Boudoir Calendar and the Language of Flowers
A small blue and cream decorative calendar in the form of a booklet dated 1885. Issued by H. Payne, draper, 102 High St. Thame stamped in inside cove
Floriography is the ‘language of flowers’. Dating back to the Victorian times floriography was as a means of coded communication through various flowers and floral arrangements, allowing people to express feelings which otherwise could not be spoken.
Plants sensitive to touch represented chastity, whereas the deep red rose symbolized the potency of romantic love. Pink roses were less intense than red, white suggested virtue, and yellow meant friendship.

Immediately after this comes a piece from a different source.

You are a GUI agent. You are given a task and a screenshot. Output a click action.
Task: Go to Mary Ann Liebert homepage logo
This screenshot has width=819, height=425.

Colour also had more specific meanings.
A white violet meant ‘innocence’ while a purple violet said that the giver’s thoughts were ‘occupied with love’ for the recipient.
Bluebells communicated ‘kindness’, peonies meant ‘bashfulness’, rosemary was for ‘remembrance’, tulips represented ‘passion’, and wallflowers stood for ‘faithfulness in adversity’.
Some plants were used to send negative messages. Aloe meant ‘bitterness’, pomegranate, ‘conceit’, and rhododendrons meant ‘danger’.
The Sealed Cupboard
The calendar was found in a sealed cupboard at 13, Southern Road, Thame, originally No. 9 and known in the nineteenth century as Derricks Lane.
The cupboard probably became sealed accidentally in 1888 when gas pipes were put over the door. Exactly 100 years later when the cottage was being renovated, the cupboard was found with 496 items including family letters, Thame Gazettes, receipts and photos. Several of these items are on display in the main gallery of the museum.